[What you have to do]
Everything in the records below should be set down again, word for word.

[Extracted material]
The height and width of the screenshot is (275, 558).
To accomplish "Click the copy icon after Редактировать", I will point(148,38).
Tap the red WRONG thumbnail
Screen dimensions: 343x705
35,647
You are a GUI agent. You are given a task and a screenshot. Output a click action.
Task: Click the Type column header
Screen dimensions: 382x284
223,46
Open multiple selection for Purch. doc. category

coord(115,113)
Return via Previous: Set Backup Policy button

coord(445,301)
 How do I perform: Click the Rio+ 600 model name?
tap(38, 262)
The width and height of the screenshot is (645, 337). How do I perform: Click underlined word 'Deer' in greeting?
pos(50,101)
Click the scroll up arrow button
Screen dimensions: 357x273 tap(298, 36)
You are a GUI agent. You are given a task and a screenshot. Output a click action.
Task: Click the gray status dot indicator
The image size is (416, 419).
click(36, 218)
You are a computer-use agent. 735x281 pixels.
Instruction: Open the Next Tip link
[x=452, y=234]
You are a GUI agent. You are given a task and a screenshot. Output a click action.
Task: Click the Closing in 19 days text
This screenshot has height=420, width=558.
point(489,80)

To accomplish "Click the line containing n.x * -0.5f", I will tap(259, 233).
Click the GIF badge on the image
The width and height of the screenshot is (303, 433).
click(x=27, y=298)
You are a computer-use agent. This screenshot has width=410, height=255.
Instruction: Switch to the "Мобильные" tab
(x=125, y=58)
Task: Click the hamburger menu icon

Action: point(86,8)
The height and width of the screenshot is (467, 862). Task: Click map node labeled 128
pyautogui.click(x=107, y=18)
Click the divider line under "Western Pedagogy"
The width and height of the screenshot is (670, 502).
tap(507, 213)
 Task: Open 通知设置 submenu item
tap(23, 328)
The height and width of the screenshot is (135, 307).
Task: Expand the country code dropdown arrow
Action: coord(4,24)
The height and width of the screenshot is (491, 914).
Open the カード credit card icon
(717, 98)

[Reply to the task]
The height and width of the screenshot is (275, 558).
To accomplish "Click the copy icon after Редактировать", I will point(148,38).
Tap the red WRONG thumbnail
Screen dimensions: 343x705
35,647
You are a GUI agent. You are given a task and a screenshot. Output a click action.
Task: Click the Type column header
Screen dimensions: 382x284
223,46
Open multiple selection for Purch. doc. category

coord(115,113)
Return via Previous: Set Backup Policy button

coord(445,301)
 How do I perform: Click the Rio+ 600 model name?
tap(38, 262)
The width and height of the screenshot is (645, 337). How do I perform: Click underlined word 'Deer' in greeting?
pos(50,101)
Click the scroll up arrow button
Screen dimensions: 357x273 tap(298, 36)
You are a GUI agent. You are given a task and a screenshot. Output a click action.
Task: Click the gray status dot indicator
The image size is (416, 419).
click(36, 218)
You are a computer-use agent. 735x281 pixels.
Instruction: Open the Next Tip link
[x=452, y=234]
You are a GUI agent. You are given a task and a screenshot. Output a click action.
Task: Click the Closing in 19 days text
This screenshot has height=420, width=558.
point(489,80)

To accomplish "Click the line containing n.x * -0.5f", I will tap(259, 233).
Click the GIF badge on the image
The width and height of the screenshot is (303, 433).
click(x=27, y=298)
You are a computer-use agent. This screenshot has width=410, height=255.
Instruction: Switch to the "Мобильные" tab
(x=125, y=58)
Task: Click the hamburger menu icon

Action: point(86,8)
The height and width of the screenshot is (467, 862). Task: Click map node labeled 128
pyautogui.click(x=107, y=18)
Click the divider line under "Western Pedagogy"
The width and height of the screenshot is (670, 502).
tap(507, 213)
 Task: Open 通知设置 submenu item
tap(23, 328)
The height and width of the screenshot is (135, 307).
Task: Expand the country code dropdown arrow
Action: coord(4,24)
The height and width of the screenshot is (491, 914).
Open the カード credit card icon
(717, 98)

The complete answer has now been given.